Nouvelle chronique littéraire, aujourd’hui je vous apporte un peu de soleil et de bonhomie, dans un écrin de littérature africaine et policière ^^ Les enquêtes de Mma Ramotswe est une série policière écrite par Alexander McCall Smith (un auteur écossais né et élevé à Bulawayo au Zimbabwe) à partir de 1998, et qui compte aujourd’hui 18 tomes. Les différentes intrigues se passent au Botswana (le pays juste au-dessus de l’Afrique du Sud, le Zimbabwe est à sa frontière est). La série a été adaptée à la télé de 2008 à 2009, 2011 pour la France sur Arte. Le livre que j’ai (grâce à ma p’tite Maman ❤ ) est une compilation des 3 premiers tomes, mais je ne vous parlerai ici que du premier 🙂

Résumé : Divorcée d’un mari trompettiste porté sur la bouteille, Precious Ramotswe est bien décidée à ne plus céder aux mirages de l’amour !
J.L.B. Matekoni, gentleman garagiste, lui fait pourtant les yeux doux mais l’inénarrable  » Mma  » a un projet en tête… Un beau jour, elle se jette à l’eau et ouvre à Gaborone, capitale du Botswana, son pays bien-aimé, la première agence de détectives strictement au féminin.
En compagnie de son assistante, Mma Makutsi, elle déclare la guerre aux maris en fuite et aux escrocs sans vergogne. Ne reculant devant aucun danger, elle s’attaquera même à la sorcellerie, le grand tabou de l’Afrique.
Mma Ramotswe mène ses enquêtes tambour battant, sous les yeux de son soupirant favori… et pour notre plus grand plaisir.

Mon avis : 

J’ai un gros coup de coeur pour la couverte, tout comme j’aime, quasiment assortie au blog quand on y regarde bien ^^ Pétante de couleurs, péchue, pleine de farniente et de vie, à l’image de Mma Ramotswe et de ses enquêtes.
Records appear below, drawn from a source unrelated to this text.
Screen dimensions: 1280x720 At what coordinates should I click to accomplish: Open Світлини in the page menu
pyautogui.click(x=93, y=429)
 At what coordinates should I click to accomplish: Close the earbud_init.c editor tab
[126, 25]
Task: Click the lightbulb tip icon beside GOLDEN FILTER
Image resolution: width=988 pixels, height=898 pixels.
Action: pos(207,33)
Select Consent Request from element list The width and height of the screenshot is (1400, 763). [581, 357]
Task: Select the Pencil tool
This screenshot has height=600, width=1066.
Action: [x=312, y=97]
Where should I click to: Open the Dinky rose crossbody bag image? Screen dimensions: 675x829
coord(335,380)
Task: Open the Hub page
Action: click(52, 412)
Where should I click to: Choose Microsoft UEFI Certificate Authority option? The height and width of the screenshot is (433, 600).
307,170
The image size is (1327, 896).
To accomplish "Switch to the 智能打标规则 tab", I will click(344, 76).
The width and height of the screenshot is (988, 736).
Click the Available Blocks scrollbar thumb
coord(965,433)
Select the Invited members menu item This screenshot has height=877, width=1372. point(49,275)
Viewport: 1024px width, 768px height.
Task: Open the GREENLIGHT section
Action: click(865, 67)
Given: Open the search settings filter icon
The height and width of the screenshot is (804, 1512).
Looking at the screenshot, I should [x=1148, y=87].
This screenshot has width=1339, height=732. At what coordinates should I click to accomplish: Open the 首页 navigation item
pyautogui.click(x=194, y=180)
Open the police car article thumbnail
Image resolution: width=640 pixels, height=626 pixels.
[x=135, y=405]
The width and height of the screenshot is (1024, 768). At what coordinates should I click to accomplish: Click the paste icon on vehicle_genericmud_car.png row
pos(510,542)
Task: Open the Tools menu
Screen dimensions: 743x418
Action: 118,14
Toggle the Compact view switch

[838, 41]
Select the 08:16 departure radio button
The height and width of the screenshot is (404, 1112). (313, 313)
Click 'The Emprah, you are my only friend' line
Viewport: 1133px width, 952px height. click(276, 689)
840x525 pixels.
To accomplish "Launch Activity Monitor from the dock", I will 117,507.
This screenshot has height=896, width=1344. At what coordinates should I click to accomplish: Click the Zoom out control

On ne dirait pas du tout une détective vue comme ça, mais à vrai dire, les enquêtes policières ne sont qu’un cadre, le plus important dans ce livre ce sont les relations humaines, les valeurs traditionnelles du Botswana, ou la réflexion sur la modernité. Je n’ai lu que peu de romans qui se déroulaient en Afrique, et je ne compte pas les aventures d’Allan Quatermain, qui sont écrites en d’autres temps et autres moeurs racistes. Mais à chaque fois, j’ai été frappée par l’atmosphère particulière qui s’en dégageait, une sorte de simplicité, pas au sens de la stupidité, bien au contraire ! Un bon sens et une façon d’accueillir la vie sans se prendre la tête, dans les bons moments comme dans les mauvais ; le fait de revenir aux choses essentielles. De quoi en prendre de la graine pour une angoissée chronique comme moi 😀

Dans ce premier tome, on ne suit pas une seule grosse enquête, comme je vous l’ai dit, c’est davantage un cadre policier. Chaque chapitre correspond à une enquête de l’improbable détective, pas très longue, mais néanmoins riche en évènements, en réflexions et en originalité, en puisant dans la culture du Botswana. Parfois, d’un chapitre à l’autre on retrouve une enquête déjà évoquée, je pense à celle du petit garçon. Et d’ailleurs, celle-ci m’a beaucoup surprise ! Je veux dire, le chapitre qui l’introduisait finissait sur une note tellement plus sombre que tout le reste du livre, j’ai été très surprise, on aurait dit que des pages de Maxime Chattam ou de Stephen King s’étaient glissées dans le livre sans que je ne m’en aperçoive ! Tellement surprise que je n’ai pas pu m’empêcher de rire en fait 😀 Mais le livre entier est une cure de tranquillité.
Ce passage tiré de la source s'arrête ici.